Selected extract ::
By default, the docker_logs source augments events with helpful context keys.

Merging Split Messages

Docker, by default, splits log messages that exceed 16kb. This can be a rather frustrating problem because it produces malformed log messages that are difficult to work with. Vector’s solves this by default, automatically merging these messages into a single message. You can turn this off via the auto_partial_merge option. Furthermore, you can adjust the marker that we use to determine if an event is partial via the partial_event_marker_field option.

State

This component is stateless, meaning its behavior is consistent across each input.

What is expected :: Reproduce the passage on the docker_logs source word for word, from "By default, the" up to and including "across each input.". The items have no connection to the passage on the docker_logs source.

(Saved entries)
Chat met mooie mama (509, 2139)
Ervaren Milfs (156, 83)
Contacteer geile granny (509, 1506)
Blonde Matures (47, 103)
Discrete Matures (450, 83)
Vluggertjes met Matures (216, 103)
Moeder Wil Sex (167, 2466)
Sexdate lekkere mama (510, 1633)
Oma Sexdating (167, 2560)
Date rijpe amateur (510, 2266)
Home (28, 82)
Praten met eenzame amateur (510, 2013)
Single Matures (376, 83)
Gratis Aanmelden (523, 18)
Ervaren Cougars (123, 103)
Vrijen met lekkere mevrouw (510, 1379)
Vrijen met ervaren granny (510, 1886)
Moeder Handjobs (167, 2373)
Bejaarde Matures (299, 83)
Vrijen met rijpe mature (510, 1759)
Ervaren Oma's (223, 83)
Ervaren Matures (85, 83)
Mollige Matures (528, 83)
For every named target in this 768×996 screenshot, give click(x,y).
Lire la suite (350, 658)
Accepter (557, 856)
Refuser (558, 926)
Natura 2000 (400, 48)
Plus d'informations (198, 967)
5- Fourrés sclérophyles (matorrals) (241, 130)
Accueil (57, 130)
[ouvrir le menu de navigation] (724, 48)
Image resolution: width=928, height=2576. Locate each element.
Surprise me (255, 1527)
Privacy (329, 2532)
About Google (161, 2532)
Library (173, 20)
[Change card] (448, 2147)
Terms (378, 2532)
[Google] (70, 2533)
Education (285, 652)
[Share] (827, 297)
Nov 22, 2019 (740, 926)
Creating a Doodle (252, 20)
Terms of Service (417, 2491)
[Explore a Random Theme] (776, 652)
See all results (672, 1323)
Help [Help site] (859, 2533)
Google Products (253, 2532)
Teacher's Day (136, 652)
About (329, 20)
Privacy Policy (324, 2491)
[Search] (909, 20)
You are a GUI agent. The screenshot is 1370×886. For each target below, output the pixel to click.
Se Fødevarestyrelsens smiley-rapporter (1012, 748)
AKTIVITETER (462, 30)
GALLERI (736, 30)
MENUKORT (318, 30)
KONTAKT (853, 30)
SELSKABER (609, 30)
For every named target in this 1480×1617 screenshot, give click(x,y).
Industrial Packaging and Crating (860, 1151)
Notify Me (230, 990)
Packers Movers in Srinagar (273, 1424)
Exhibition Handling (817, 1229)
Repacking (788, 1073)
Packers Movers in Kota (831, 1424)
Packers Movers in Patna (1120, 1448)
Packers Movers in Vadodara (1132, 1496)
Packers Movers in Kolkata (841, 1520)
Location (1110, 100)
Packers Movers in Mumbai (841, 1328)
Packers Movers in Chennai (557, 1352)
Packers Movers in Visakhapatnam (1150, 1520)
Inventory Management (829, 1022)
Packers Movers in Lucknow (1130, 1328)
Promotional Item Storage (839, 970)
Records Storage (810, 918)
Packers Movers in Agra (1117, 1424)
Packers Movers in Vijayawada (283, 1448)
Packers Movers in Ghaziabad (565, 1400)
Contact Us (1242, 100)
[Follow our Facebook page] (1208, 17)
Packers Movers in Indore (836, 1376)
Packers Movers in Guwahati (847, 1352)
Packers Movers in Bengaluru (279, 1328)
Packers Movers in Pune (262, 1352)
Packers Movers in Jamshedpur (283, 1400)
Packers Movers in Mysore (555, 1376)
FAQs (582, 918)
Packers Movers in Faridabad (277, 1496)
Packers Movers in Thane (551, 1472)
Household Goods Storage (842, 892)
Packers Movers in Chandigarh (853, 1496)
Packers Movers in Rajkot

Solution for this task ::
By default, the docker_logs source augments events with helpful context keys.

Merging Split Messages

Docker, by default, splits log messages that exceed 16kb. This can be a rather frustrating problem because it produces malformed log messages that are difficult to work with. Vector’s solves this by default, automatically merging these messages into a single message. You can turn this off via the auto_partial_merge option. Furthermore, you can adjust the marker that we use to determine if an event is partial via the partial_event_marker_field option.

State

This component is stateless, meaning its behavior is consistent across each input.